Saturday, August 10, 2013

Watch for the Perseid meteor shower this weekend

[UPDATE - 7:37 p.m. EDT] - Meteors showing up on this Ustream broadcast from Valladolid, Spain.

Enjoy a summer evening of sky watching this weekend as the annual Perseid meteor shower peaks Sunday night into Monday morning. Rates can get as high as 100 meteors per hour, with many fireballs visible in the night sky. Early Sunday evening, a waxing crescent moon will interfere slightly with this year's show, but it will have set by the time of the best viewing, just before dawn, Monday morning.

Perseid meteors come across the sky from all directions, a good time to lay back in your favorite lawn chair and look straight up into the dark sky. It is important to be far away from artificial lights, if possible, but not required. Your eyes can take up to 30 minutes to adjust to the darkness, so allow plenty of time for your eyes to “dark-adapt.”

The Perseids have been observed for at least 2,000 years and are associated with the comet Swift-Tuttle, which orbits the sun once every 133 years. Each year in August, the Earth passes through a cloud of the comet's debris. These bits of ice and dust -- most over 1,000 years old -- burn up in the Earth's atmosphere to create one of the best meteor showers of the year.
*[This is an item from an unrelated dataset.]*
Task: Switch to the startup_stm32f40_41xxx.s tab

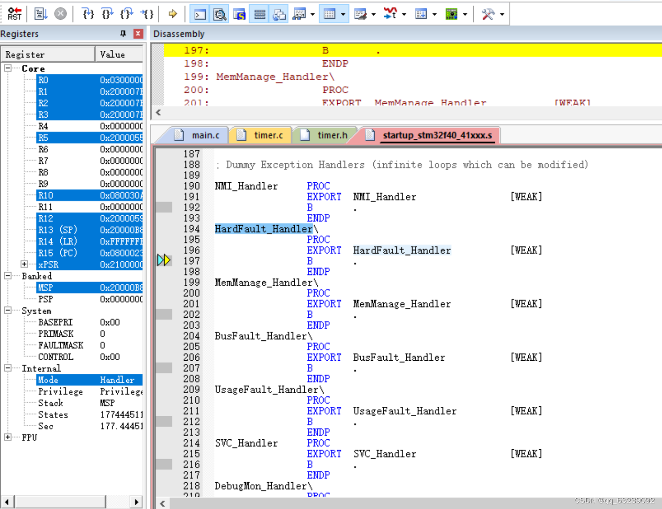Action: click(438, 135)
If cloud cover blocks your view, listen to the Perseid meteors by clicking here.

Schedule of Events

Saturday / 8:12 p.m. EDT – Sunset in Washington, D.C. area.
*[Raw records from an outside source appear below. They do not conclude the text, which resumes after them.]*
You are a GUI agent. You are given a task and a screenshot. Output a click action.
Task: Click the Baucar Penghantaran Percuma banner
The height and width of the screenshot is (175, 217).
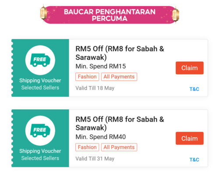click(x=110, y=15)
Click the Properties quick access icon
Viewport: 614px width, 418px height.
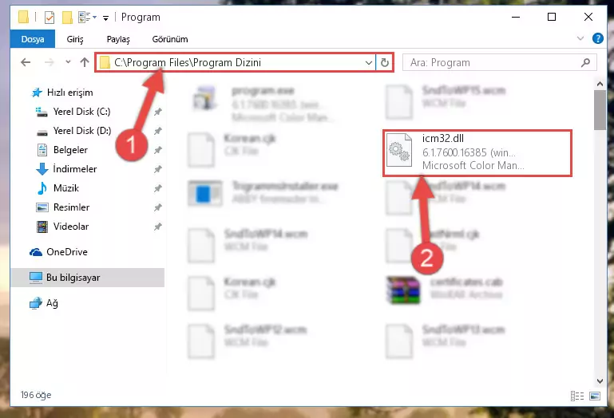pyautogui.click(x=50, y=18)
Saturday / 9:55 p.m. EDT – Moonset in Washington, D.C. area.

Saturday / 11:00 p.m. EDT - Join NASA in a live Web chat to watch the Perseids. NASA astronomer Bill Cooke and Danielle Moser and Rhiannon Blaauw from the NASA Meteoroid Environment Office at Marshall Space Flight Center will answer your questions.

Sunday / 8:11 p.m. EDT – Sunset in Washington, D.C. area.

Sunday / approximately 9:00 p.m. EDT - Live broadcast of the skies over NASA's Marshall Space Flight Center in Huntsville, Ala. begins.

Sunday / 10:28 p.m. EDT – Moonset in Washington, D.C. area.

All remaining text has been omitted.